La Casa Bianca e la ministra hanno ammesso che la chiusura effettiva del dipartimento può avvenire solo con l’approvazione del Congresso, l’accordo con i democratici per raggiungere la maggioranza richiesta sembra tuttavia impossibile: il provvedimento ha infatti bisogno di 60 voti al Senato e i repubblicani ne hanno solo 53 sui 100 complessivi. McMahon sarebbe intenzionata a trasferire alcune funzioni del dipartimento ad altre agenzie, ma secondo gli esperti anche in questo caso servirebbe il via libera del Parlamento.
La chiusura del dipartimento dell’Istruzione è un chiodo fisso della destra americana che lo considera «dannoso» perché promuove politiche progressiste sull’inclusione, l’uguaglianza e la diversità. Il dipartimento amministra i fondi federali per promuovere l’istruzione, tra i quali i 18,4 miliardi destinati alle scuole nelle aree più povere del Paese, e 15,5 miliardi per il sostegno agli studenti con disabilità. Gestisce inoltre i 1.600 miliardi di dollari per i prestiti agli studenti universitari.

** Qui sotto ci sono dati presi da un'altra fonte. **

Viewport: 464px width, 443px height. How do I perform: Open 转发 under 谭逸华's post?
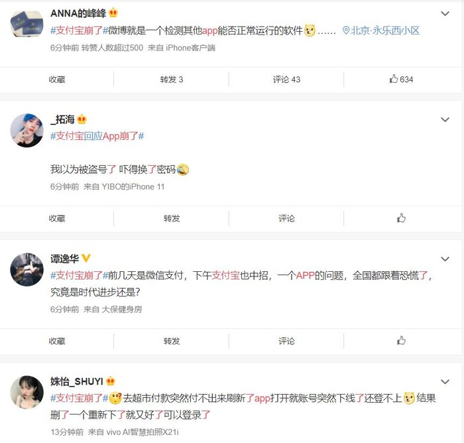coord(172,341)
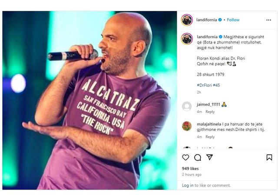
Task: Save the post with the bookmark icon
Action: 269,157
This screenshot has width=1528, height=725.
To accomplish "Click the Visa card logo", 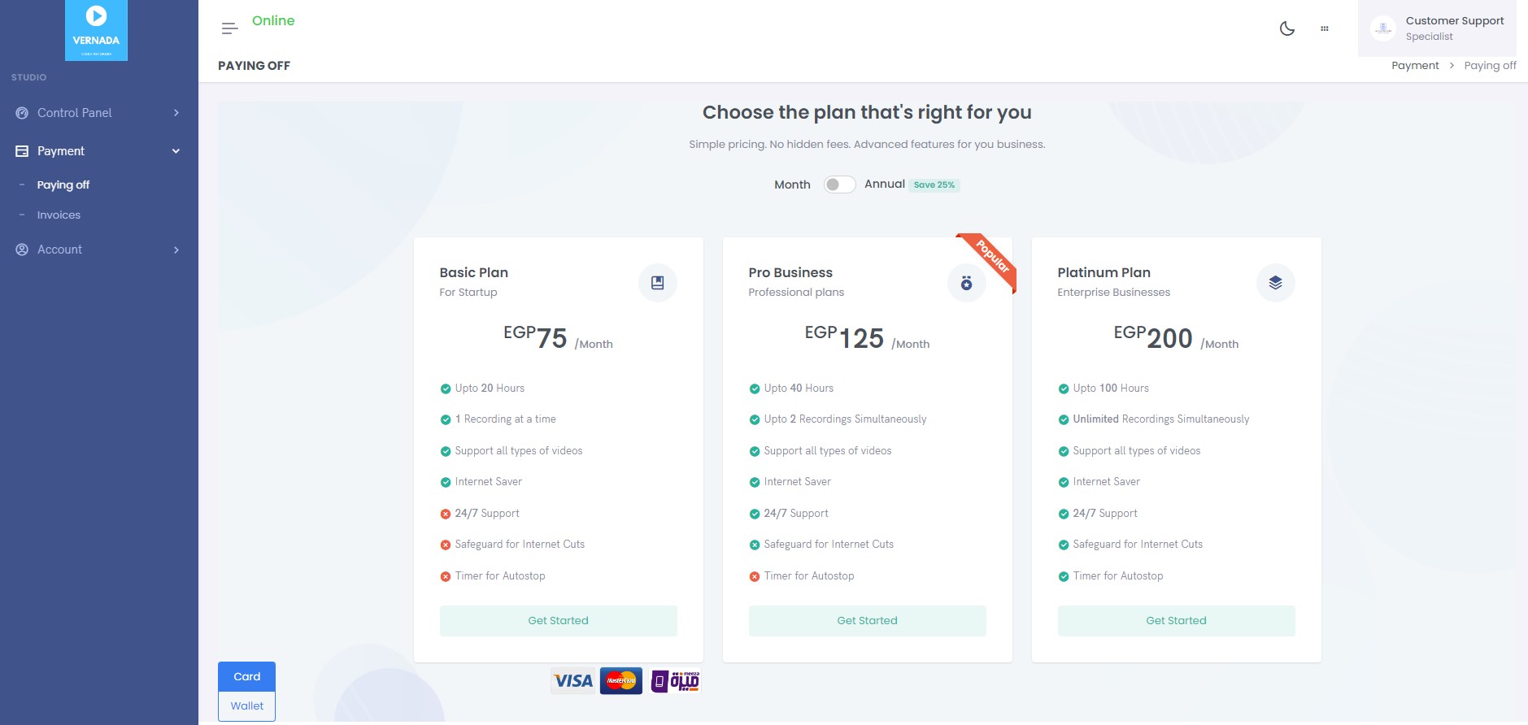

Ma la battaglia della destra ha una forte componente ideologica: già ora gli Stati e le amministrazioni locali controllo scuole e università, gestendo oltre l’85% dei fondi e controllando programmi e regole, sui quali il dipartimento federale non ha alcun potere.
La Casa Bianca ha fatto sapere che l’ordine del presidente «darà maggiore potere a genitori, Stati e comunità per controllare e migliorare i risultati di ogni studente». E ha attaccato: «Il dipartimento ha speso 3mila miliardi di dollari dalla sua creazione nel 1979 senza migliorare i risultati degli studenti».